Rule #2: Embrace Boredom
Once people are wired for distractions, they will crave it. You need to break this craving, similar to Thoreau, by being a little bit disconnected all the time. This is different than 1-day Digital Detox. To do this, you can plan time for breaks, like when you are allowed to use the internet. You will segregate and limit your internet use. It’s the switching between low-stimuli/high-value activities and high-stimuli/low-value activities that essentially weakens your minds ability to organize high-values vs low-value activities. To execute this idea:
1. If you are on the internet a lot, simply schedule more frequent and longer Internet blocks.
2. Keep the integrity of your blocks, this trains your brain to respect those boundaries. If you MUST get online soon, set your next online time in 5 minutes. That will separate the need to get online with the reward or getting online.
3. Scheduling your internet use at home further ingrains the boundaries.
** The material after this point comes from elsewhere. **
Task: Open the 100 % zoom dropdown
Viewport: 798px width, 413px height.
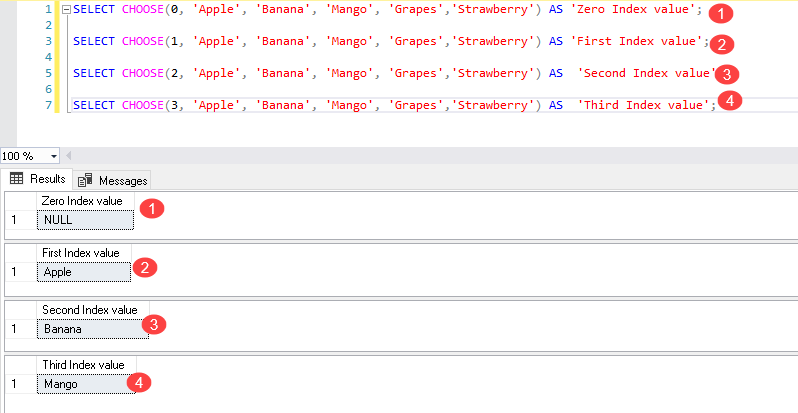Action: 54,156
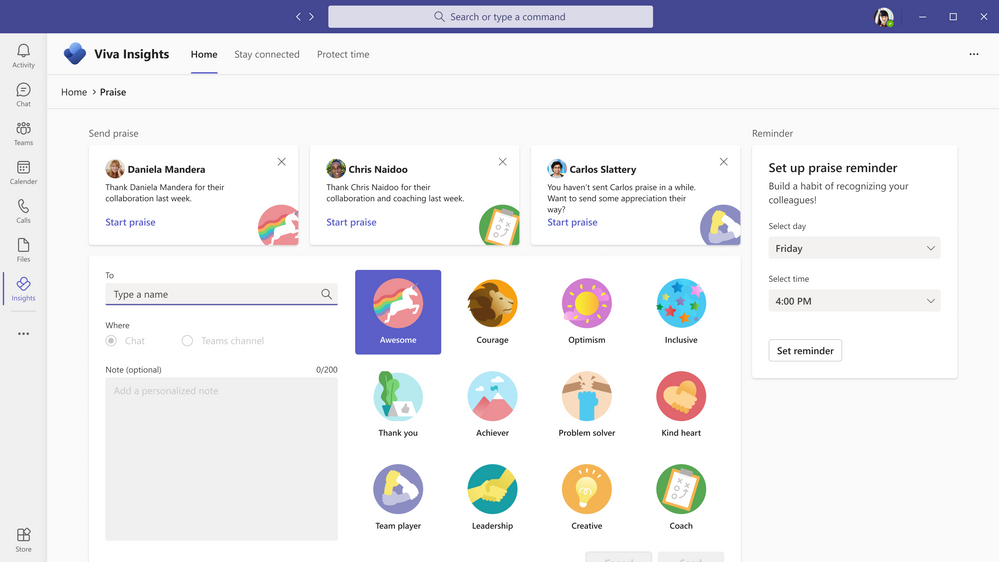
Task: Open Chat from the left sidebar
Action: click(23, 94)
Teddy Roosevelt scheduled his day from 8:30am – 4:30pm. He would remove time spent in class, athletic training, and lunch. The time left was left exclusively to studying. He would focus only on studying and would do so very intensely. Result: he spent less time on school than classmates and was extremely effective with his grades:study time ratio. You can start this once a week, and the key is to have a self-imposed deadline, at the edge of feasibility, that can only be accomplished with intense focus.

Meditate Productively: Physically doing something with intense focus and allowing your mind to focus on one single professional problem. This is a way to strengthen your ability to avoid distraction and to build your concentration. It takes about 12 sessions (start w/ 3-4/week) to start noticing benefits.
1. Avoid distractions or “looping”, which is your brain running over facts you already know to avoid deep thinking.
2. Structure your thinking time into: Review relevant variables (i.e. the main points of a book chapter), Define your Next Step question (i.e. how am I going to open the next chapter?), then finally consolidate your gains by reviewing clearly the answer. Then start the process over. This is like a workout routine for your concentration.

Memorize a Deck of Cards
Daniel Kilov had ADD in high school and was a struggling student. He started doing memory training and turned into a graduate from a demanding Australian university with first-class honors and was accepted into the PhD program. A side effect of memory training is the ability to concentrate. To increase your memory (and incidentally your concentration) learn to memorize a deck of cards. You do can do this:

Rule #3: Quit Social Media
When using social media tools, be sure to use them as tools, not addictions. Once you are finished using them, put them away. Many people use the Any-Benefit Approach, where any benefits you get from a tool justify the use of it. This doesn’t take into account opportunity cost. Take for example, the farmer’s Hay Baler.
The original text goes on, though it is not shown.